Не желая встречаться с Ротманом, Алексей прошел к секретарю, чтобы почесать языком и скоротать время. Но боковушка, к сожалению, оказалась пустой, хозяин ушел получать директивы. Не зная зачем, Братилов уселся в крутящееся мятое креслице на подушку из козьей шерсти. В приоткрытую дверь увидел Валю Уткина.

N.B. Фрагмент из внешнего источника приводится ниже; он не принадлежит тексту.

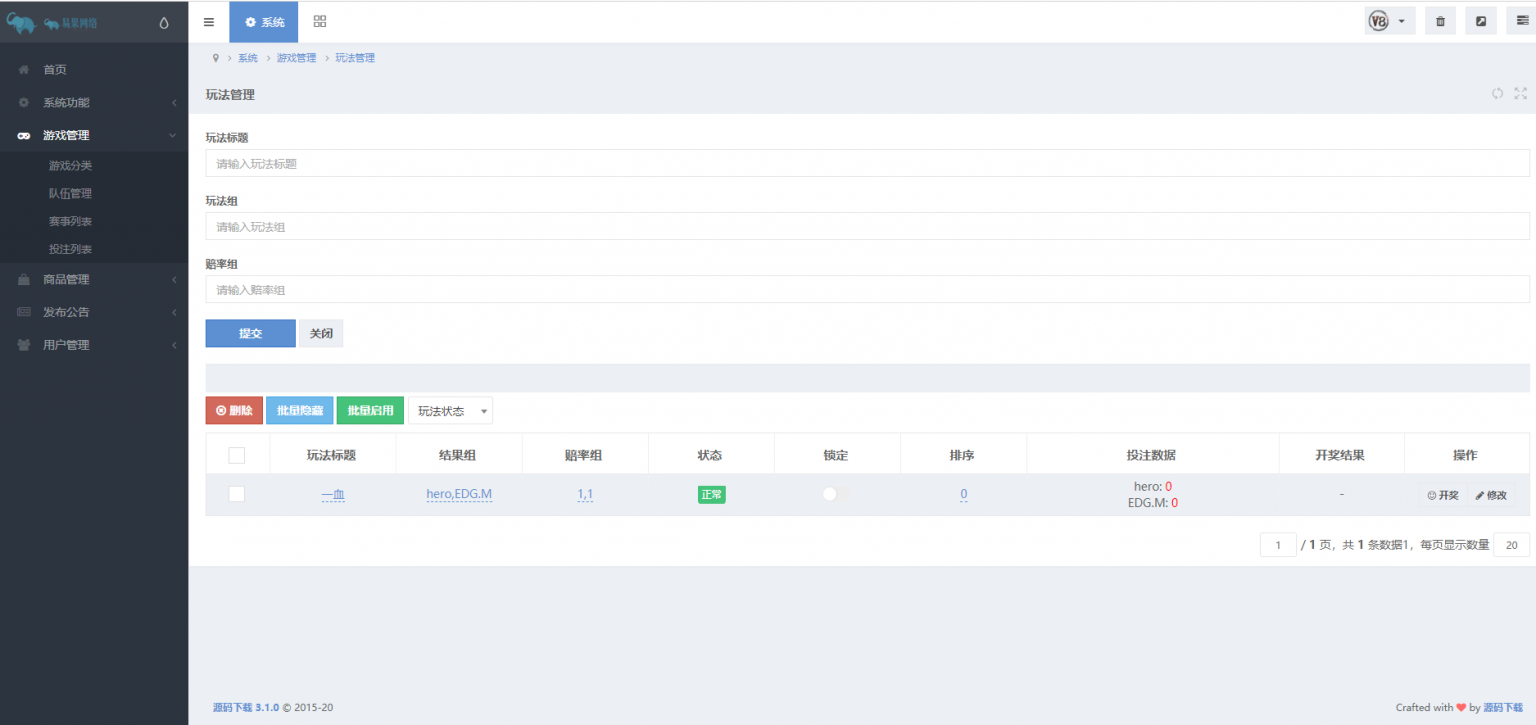The width and height of the screenshot is (1536, 725).
Task: Click the 开奖 button for 一血
Action: 1442,495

— Вся жизнь человеческая стоит на сексе. Из-за баб все войны и драмы мира. Чего скрывать? Бабы засланы к нам из космоса, чтобы всю землю пустить в дым. Надо писать о сексе со всею страстью, открыто, — сладкоголосо вещал Уткин. Кто-то, скрытый дверью, глухо ему возражал, будто сипел в ржавую водосточную трубу. — Так ты за домострой? — насмешливо вздергивал каштановые брови Уткин. — И неуж, Саня, ты за домострой? Может, ты и за телегу с санями, керосиновую лампу и лучину? Дурак, если бы секс раньше не затыкали по партийной линии, не секли на ковре, то и встряски, милейший, не было бы. Жили бы и поныне как у Христа за пазухой. Оглянись, дружок, кто у власти? Все те же, только кто сидел пониже и пил пожиже. Чиновники любили всегда три «б»: баба, бабки, баня. А им не давали насладиться, все урезали до нормы. А власть не терпит нормы: зачем тогда жилы рвать, карабкаться наверх, если и там по норме? Лучше остаться слесарем: гуляй от рыла. Чиновники прятались поза углам, грешили тайком, озираясь, у них случилось косоглазие, и пошли эти булдаки вкривь и вкось. Это для нас, грешных, малых тварей сих, вкривь и вкось, а по ним — все прямо, никуда не сбиваясь. Они на марше к своей желанной цели. И вот, блефуя, кричат о равенстве и свободе, как в семнадцатом, а для себя уже устроили красивую жизнь с тремя «б»: бардак, бордель, бабки. А послабить бы им тогда хоть в малом, не прижимать контролем за постелью, хоть с тремя бабами сразу спи, только делай дело, и все о’кей, все наилучшим образом. Надо вовремя энергию сбрасывать, чтобы она не запирала мозги и не тормозила дурную кровь. Ну, чиновники тоже люди: терпели, терпели, снюхались меж собою и продали партию ради трех «б». Нельзя оставлять на потом то, что можно сделать сегодня, говорил незабвенный Карл Маркс. И вот дожили до ручки, и придется нам скоро менять вывеску газеты «Заветы Ильича» на «Привет Ильичу».